This script follows a game of ping pong by using computer vision techniques and a state machine. This project was inspired by my curiosity of how accurately a computer algorithm could score a ping pong game - I wanted to make a proof-of-concept. (Oh the things one thinks about while bored at home!) The steps of the project were to 1) identify the ball 2) pinpoint the ball's location and 3) track the game mechanics.
To start on identifying the ball, I knew my best bet was to use the distinct hue of the neon yellow ball as the ball's identifying factor. I grabbed my laptop, webcam, and camera tripod and started collecting footage of me hitting that ping pong ball across the table at various speeds. At slow speeds, my webcam was able to capture a defined ball shape, but at high speeds, the motion blur of the camera turned the ball into a yellow smear across each frame. I knew I needed a more intelligent solution than just to identify the position of the ball by color, so I opted for a guessing approach. Ball.py
contains the code I wrote to intelligently narrow down the location of the ball despite motion blur.

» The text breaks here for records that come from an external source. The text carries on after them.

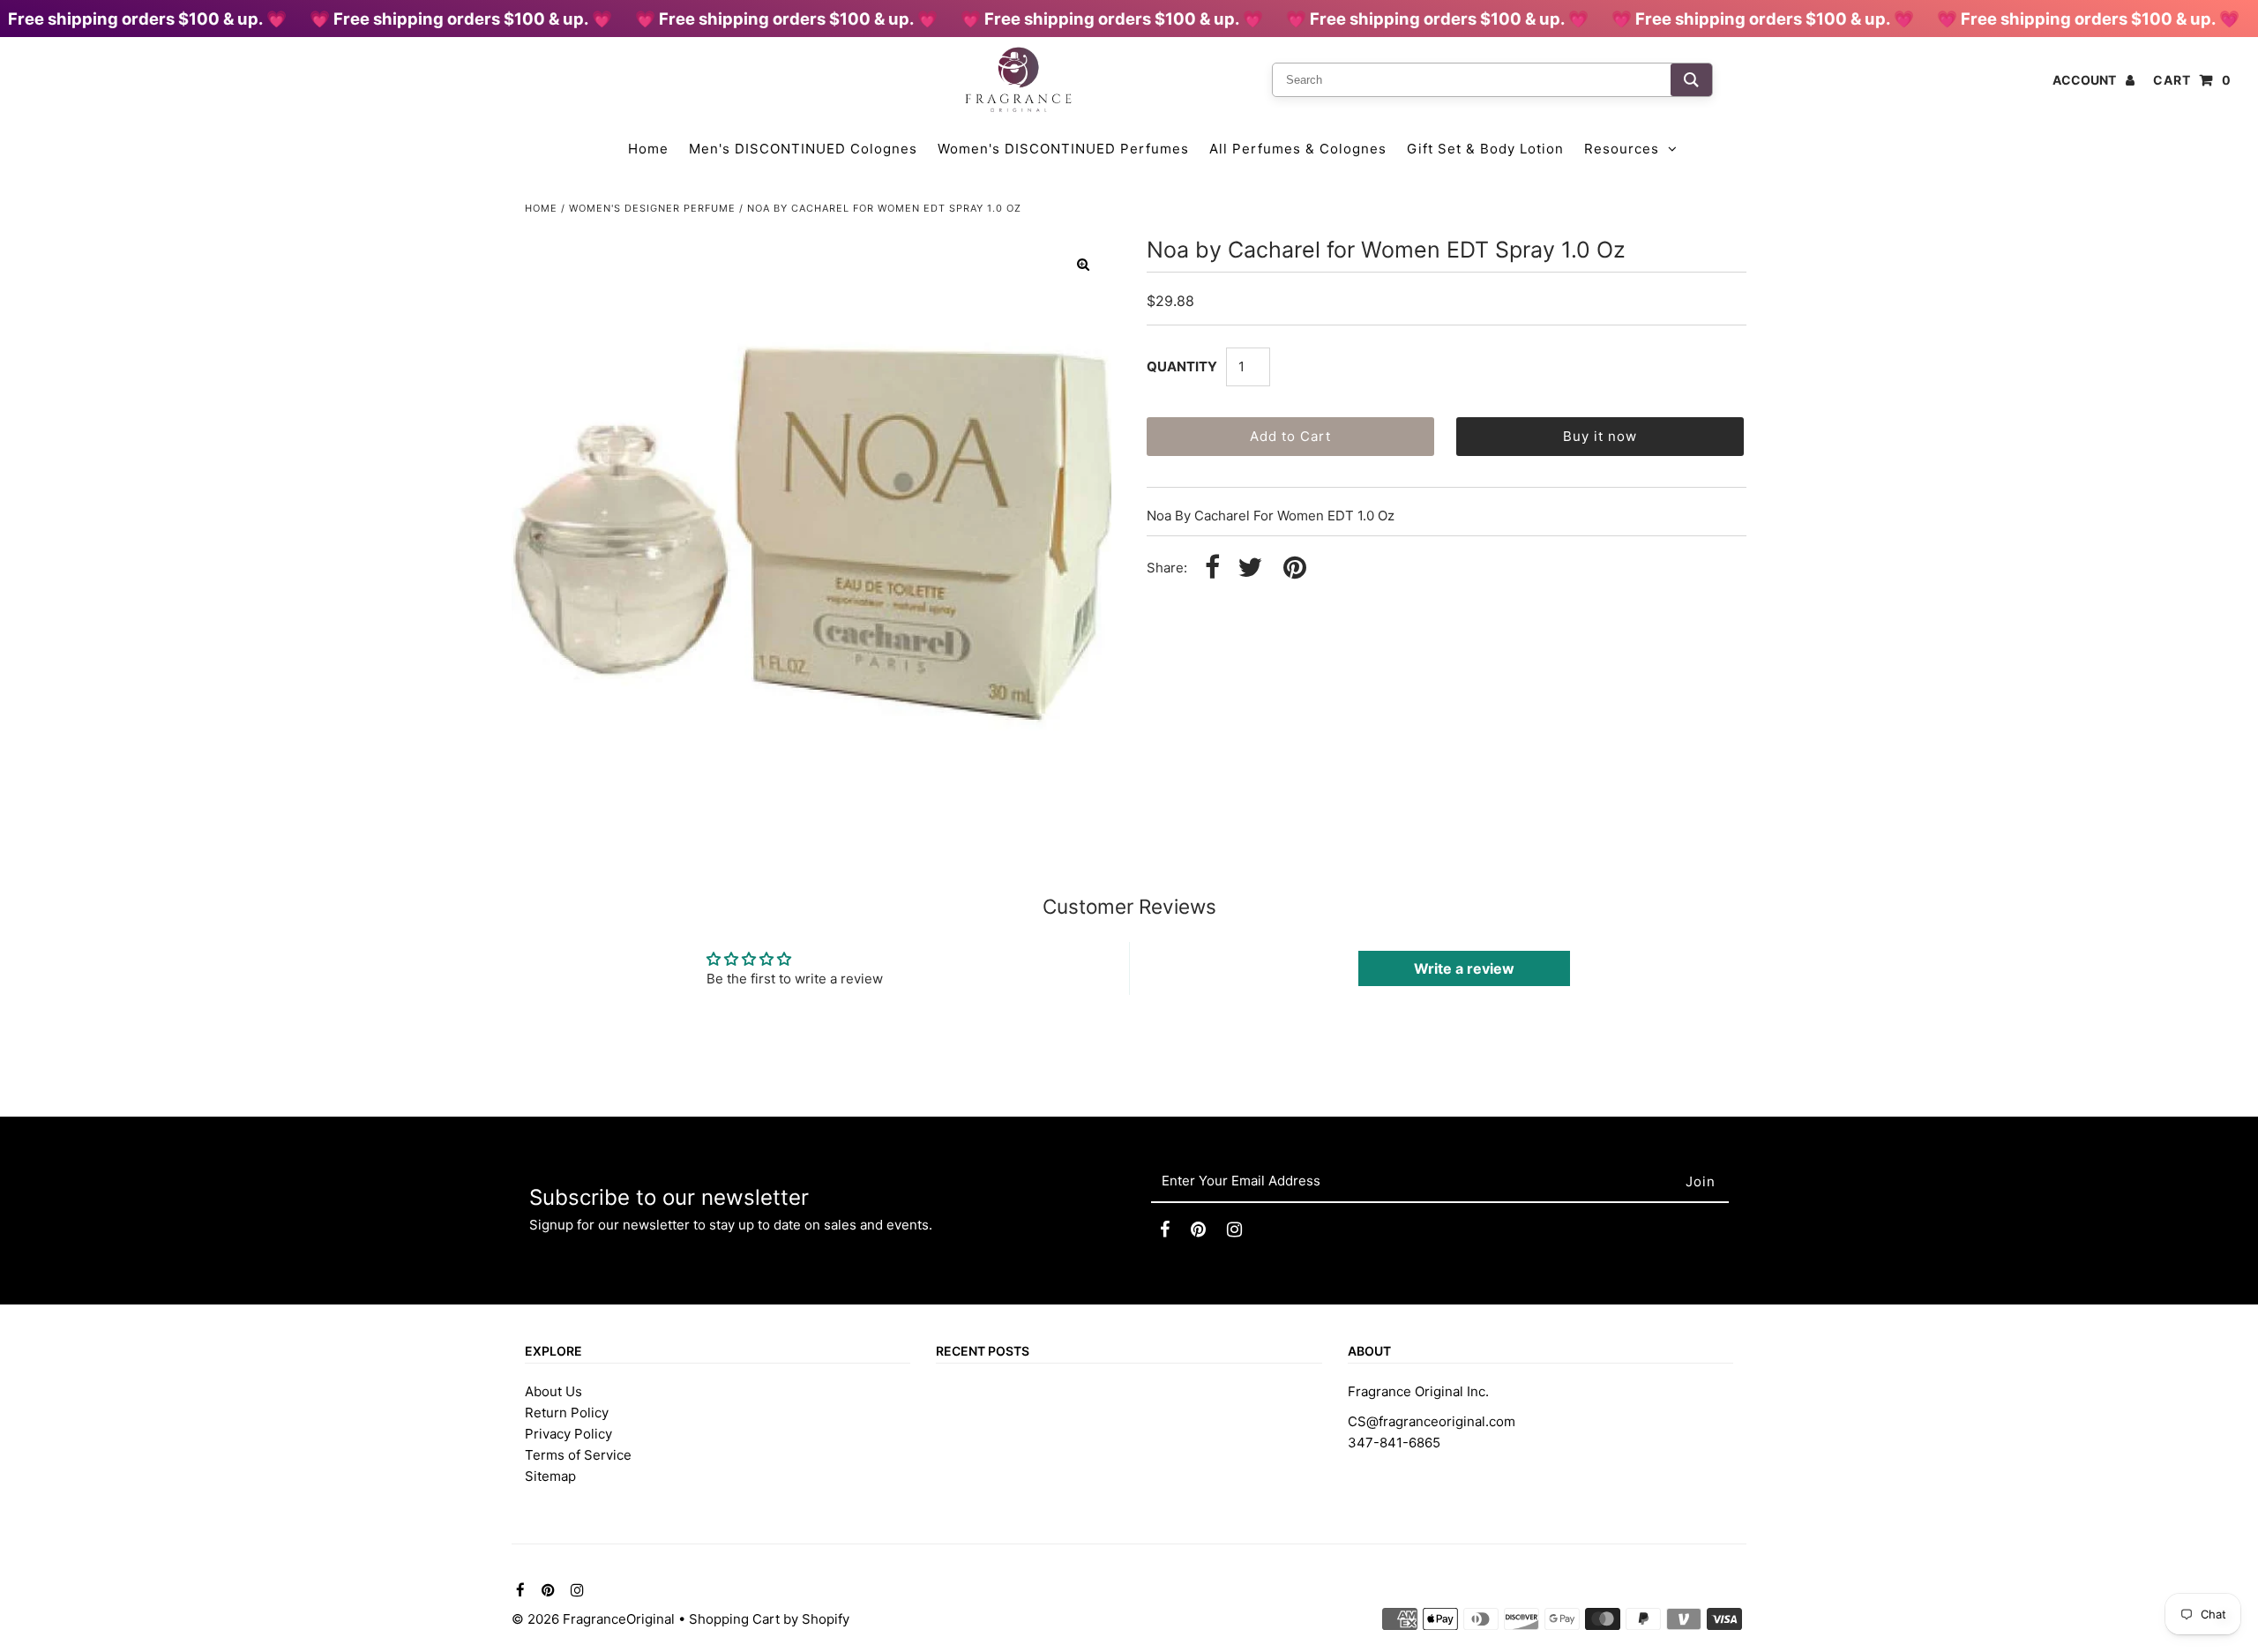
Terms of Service (578, 1454)
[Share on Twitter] (1249, 568)
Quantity (1182, 366)
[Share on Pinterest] (1294, 568)
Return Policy (567, 1412)
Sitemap (550, 1476)
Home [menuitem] (648, 148)
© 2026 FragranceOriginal (593, 1619)
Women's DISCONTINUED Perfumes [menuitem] (1063, 148)
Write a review (1464, 968)
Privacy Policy (568, 1433)
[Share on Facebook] (1212, 568)
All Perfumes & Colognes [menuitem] (1298, 148)
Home (541, 208)
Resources (1621, 148)
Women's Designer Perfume (652, 208)
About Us (553, 1391)
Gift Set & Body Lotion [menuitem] (1485, 148)
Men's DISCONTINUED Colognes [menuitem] (803, 148)
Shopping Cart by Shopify (769, 1619)
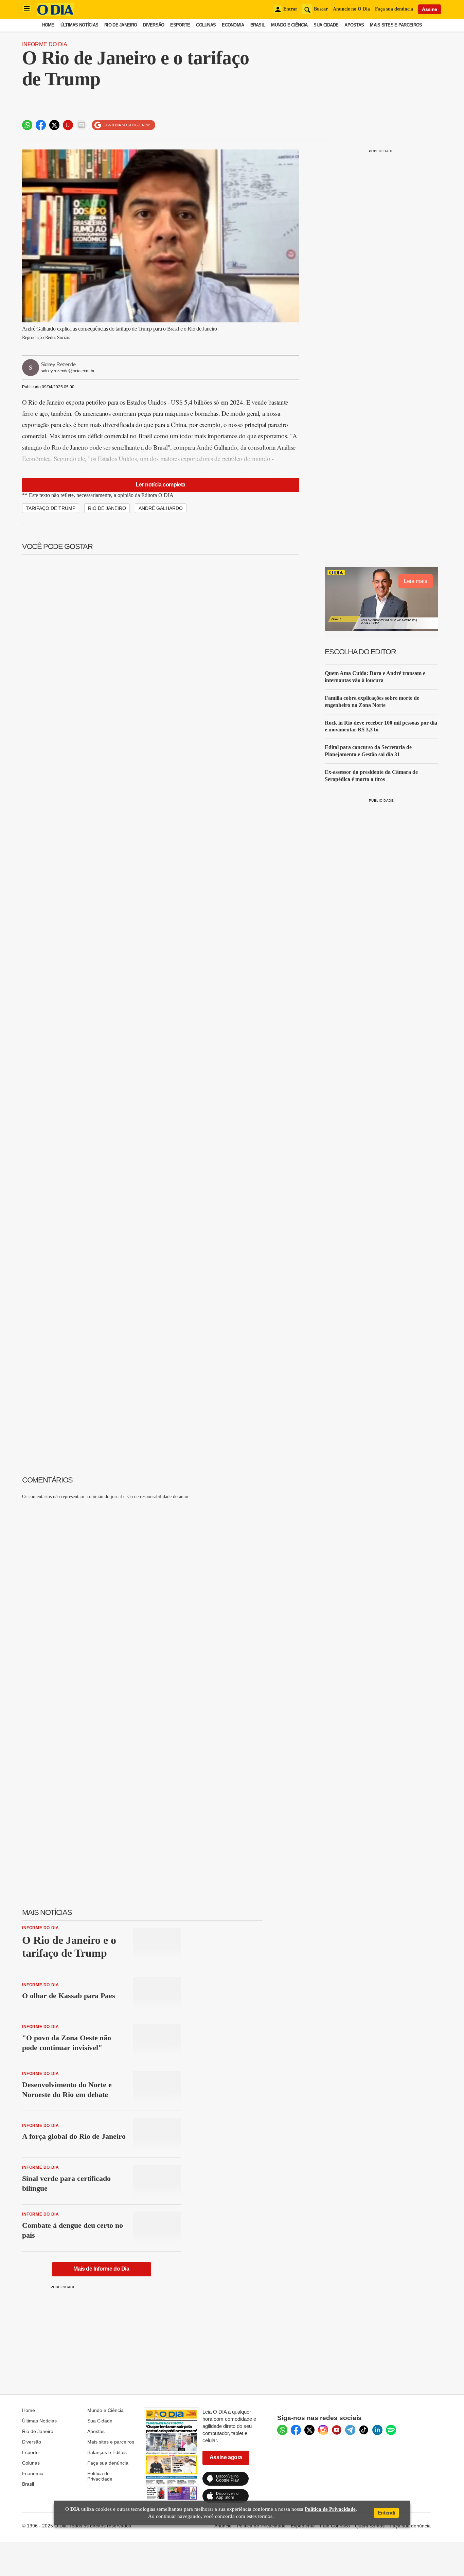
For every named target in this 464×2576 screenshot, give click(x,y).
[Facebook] (296, 2430)
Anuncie (223, 2525)
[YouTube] (337, 2430)
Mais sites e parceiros (110, 2442)
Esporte (180, 25)
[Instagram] (323, 2430)
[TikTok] (364, 2430)
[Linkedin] (377, 2430)
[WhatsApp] (282, 2430)
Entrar (290, 9)
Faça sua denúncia (394, 9)
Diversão (153, 25)
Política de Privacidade (99, 2476)
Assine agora (226, 2457)
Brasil (257, 25)
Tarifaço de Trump (50, 508)
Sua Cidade (326, 25)
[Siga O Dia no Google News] (123, 125)
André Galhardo (161, 508)
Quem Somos (370, 2525)
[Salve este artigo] (68, 125)
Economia (233, 25)
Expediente (303, 2525)
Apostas (354, 25)
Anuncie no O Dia (351, 9)
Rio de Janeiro (120, 25)
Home (48, 25)
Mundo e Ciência (289, 25)
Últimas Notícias (79, 25)
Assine (429, 9)
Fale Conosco (335, 2525)
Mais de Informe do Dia (101, 2269)
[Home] (55, 14)
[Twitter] (309, 2430)
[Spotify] (391, 2430)
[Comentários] (81, 125)
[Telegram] (350, 2430)
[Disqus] (160, 1590)
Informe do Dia (44, 44)
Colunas (206, 25)
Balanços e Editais (107, 2452)
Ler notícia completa (160, 484)
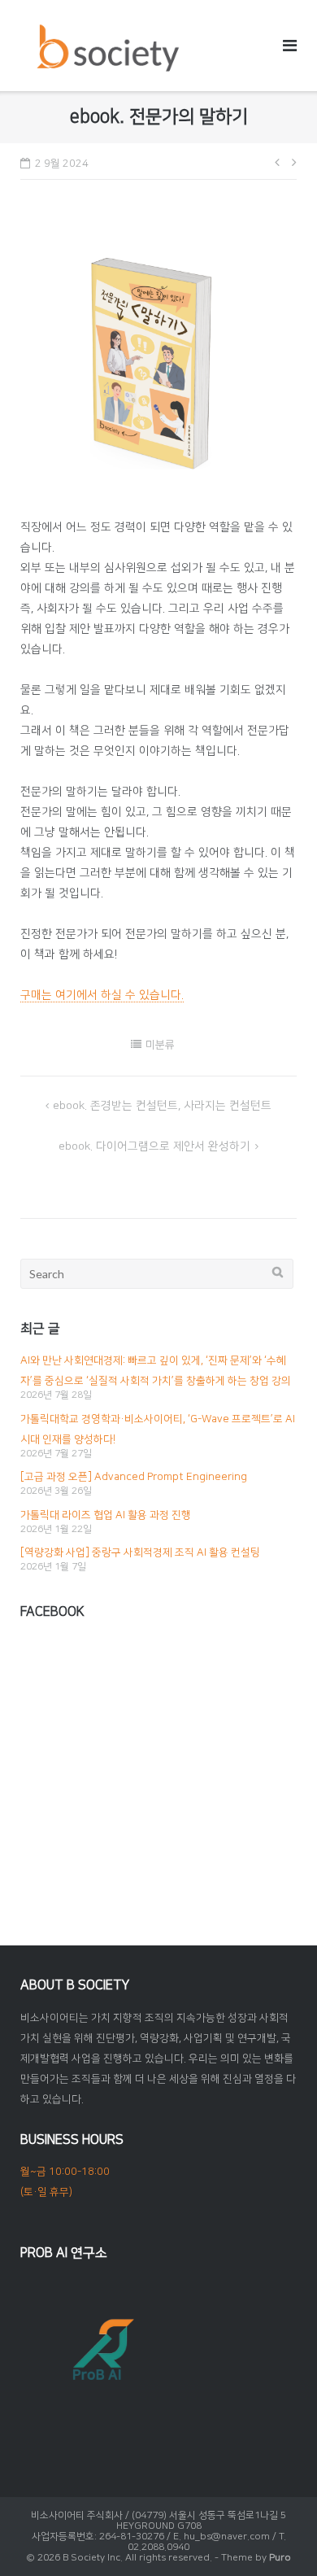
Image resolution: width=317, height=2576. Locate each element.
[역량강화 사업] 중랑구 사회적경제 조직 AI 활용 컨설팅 (140, 1552)
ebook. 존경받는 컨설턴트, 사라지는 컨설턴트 (162, 1105)
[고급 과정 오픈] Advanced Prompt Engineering (133, 1476)
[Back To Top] (277, 2536)
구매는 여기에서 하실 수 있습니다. (102, 995)
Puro (280, 2557)
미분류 (160, 1044)
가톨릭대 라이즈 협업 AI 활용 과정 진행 (105, 1515)
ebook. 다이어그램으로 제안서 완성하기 (154, 1146)
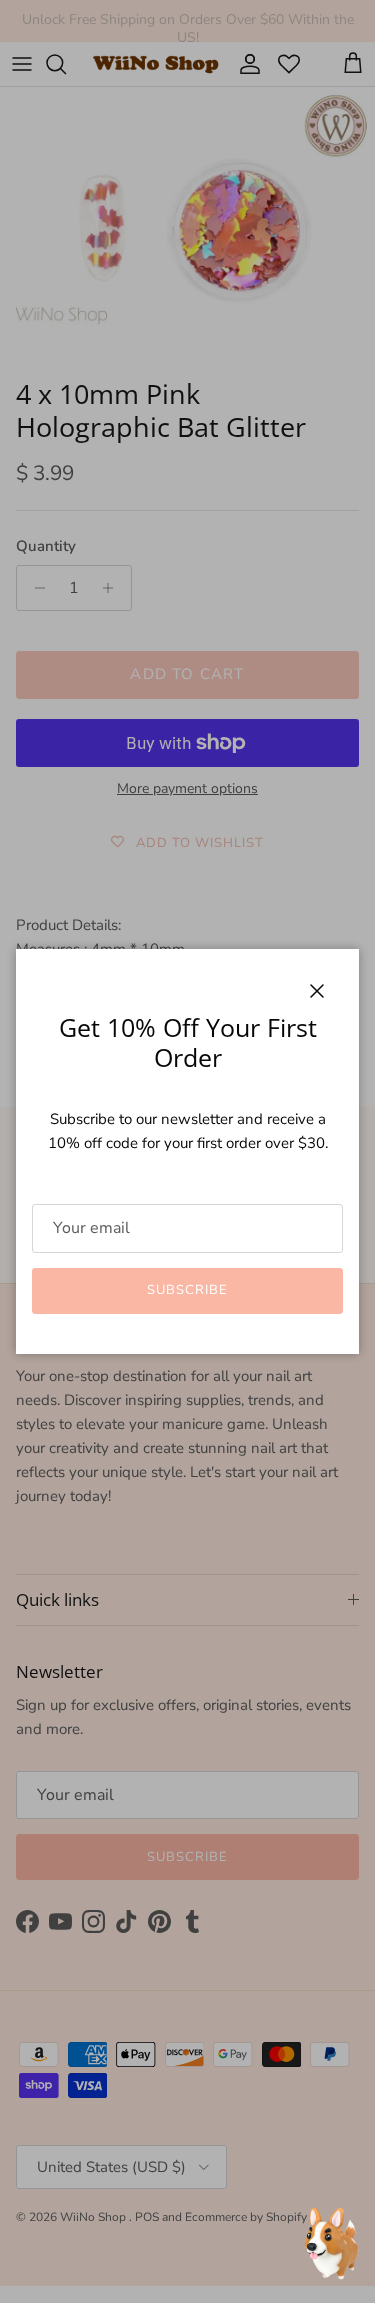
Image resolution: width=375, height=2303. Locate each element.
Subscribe (187, 1290)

Here is an overview of the contained files:
- PingPongDetector.py - Top level file containing OpenCV code for drawing the GUI display, loading the video stream, and the main game scoring loop.
- Game.py - Contains the game state machine and the conditions for transitioning between states. Probabilistic logic is done in this file to account for some uncertainty with the ball's position.
- Ball.py - Contains OpenCV and Numpy code to update the location of the ball (x and y coordinates on screen) given a new frame from the video stream. Most OpenCV code is found here.